The state/private divide is just too broad a brush for admissions.

I don't really know what the answer is, because if there were enough places for all kids able enough you'd end up with people like me sending them as the competitiveness would be less toxic, and then you'd end up with a two-tier system, with secondary moderns and grammars again. Which was hard as hell on late bloomers. And I don't think we'll ever be able to achieve universal excellence at primary level, at least without the kind of financial investment the Finnish government make. Which is not likely, politically.

Maybe old fashioned streaming, with more movement between the streams and the top streams very academic and pushed indeed, might be an answer, too? No idea how workable that is, or if it's even workable at all, but I'm reluctant to throw so many on the discard pile as not academic, QED, at 11.

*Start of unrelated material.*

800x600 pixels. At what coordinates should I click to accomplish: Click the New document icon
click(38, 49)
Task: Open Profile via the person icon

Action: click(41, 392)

My DH is the working class immigrant result of a grammar school, incidentally. Neither parent is that academic, and they certainly aren't privileged at all. But the coaching culture didn't really exist to the same extent when he applied, and his grammar was a lot less competitive than ours because it isn't in a hugely affluent London borough. The results were still stellar, though. Maybe the question should be, why are we not offering that level of education to all our kids, instead of quarreling about a tiny pie available to the lucky few? Aaaaand then we're back at the Finland/taxation point.